**Provided passage:**
+-------+
The Final Pass
Some time has passed since we were last here. As a refresher, heading north requires a purple key (received from the wishing well), and a blue key that should be acquired here, but due to coding issues appears to be impossible to acquire without cheats. You also have to deal with the issue of the rescued victim of the plant blocking the doors completely which makes this board even more of a pain. I'm pretty sure the extra key here is just a trick and isn't meant to be obtainable.
Alright, this is a proper early ZZT board. We've got two puns and a puzzle to solve. The serpents here are a lot like the Purple People Eaters in that they constantly try to move towards the player. Except these ones very much do bite, instantly ending the game if the player gets too close. The objective is to use the arrows on the edges of the board to toggle the gates and flush the critters out, manipulating their movements to get them to bunch up in places where they can't readily reach the player as they go inside the two chambers.
It's not a bad puzzle, but it is a bit slow and tedious. It's definitely do-able at least. The blue key is the goal, with the other chamber on the left being optional, offering a paltry twenty-five health if you're willing to double the work you need to do on this board. It's definitely not worth the time, especially when the slightest mistake means death.
The seventh of eight statue pieces is in sight. This board strangely doesn't get any text on it, though the board itself is titled "Formal Garden". It's another puzzle of boulders and blinkwalls with a few bombs for good measure. Getting through this one requires finding a way to position the first two bombs so that you can actually blast away to the back of the garden.
+-------+
**Provided records:**
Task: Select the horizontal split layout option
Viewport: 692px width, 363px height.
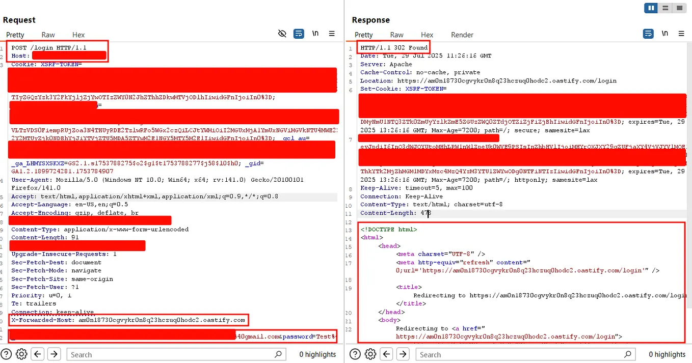Action: pos(665,8)
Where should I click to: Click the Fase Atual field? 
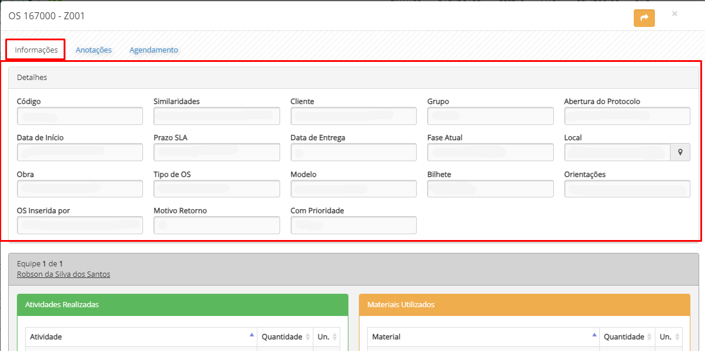point(490,152)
+-------+
**Given exercise 1:**
Reproduce the ZZT walkthrough verbatim, beginning at the words "The Final Pass" and stopping after "to be obtainable.".
**Given exercise 2:**
Write the next stretch of the ZZT walkthrough, continuing from its last sentence.

**Written reply 1:**
The Final Pass
Some time has passed since we were last here. As a refresher, heading north requires a purple key (received from the wishing well), and a blue key that should be acquired here, but due to coding issues appears to be impossible to acquire without cheats. You also have to deal with the issue of the rescued victim of the plant blocking the doors completely which makes this board even more of a pain. I'm pretty sure the extra key here is just a trick and isn't meant to be obtainable.

**Written reply 2:**
Once you manage that, then you have to deal with a lot of blinkwalls with very haphazard timing. Boulders provided upfront at the start of the board need to be supplemented with some from the second to last row of the board and then very carefully pushed into place. There aren't enough boulders to make a clear path (note that the bottom two rows up top have blinkwalls on both sides) so your positioning needs to consider which blinkwalls have to be blocked and which can be ran through quickly enough.
In practice, this is a good idea for a puzzle that doesn't feel great to solve. When the time comes to push a boulder deeper, it's very likely that the wall will blink on and prevent that, leaving the player in a row to get zapped. Perhaps there is a perfect solution here that never threatens the player, but the brute force method is clearly viable if you're willing to give it a few tries.
What really surprised me though, was reaching the upper area in the first place. The "scrolls" at the center are objects that tell you that the puzzle can be solved despite its difficulty. The trick is that one of them disappears when touched which is required to get the second bomb in deep enough to breach the back wall. It reminded me of Flimsy Parkins's The Red Ruffian Puzzle.
My long nightmare is nearly over.
Getting past the final blinkwalls requires pushing some bombs as well that put everything on a timer. A clever idea. I'm not even sure if you can get back without just taking an explosion and letting "re-enter when zapped" return the player to the starting point of the board.
With seven of eight pieces returned, the ability to collect the final one unlocks. This hint is all you get to figuring out its location, but thankfully it's a quick search, file viewer or not.
The obvious idea that it's hidden in one of the trees on this starting board is an incorrect one. You'll need to head back to Puzzle Park instead.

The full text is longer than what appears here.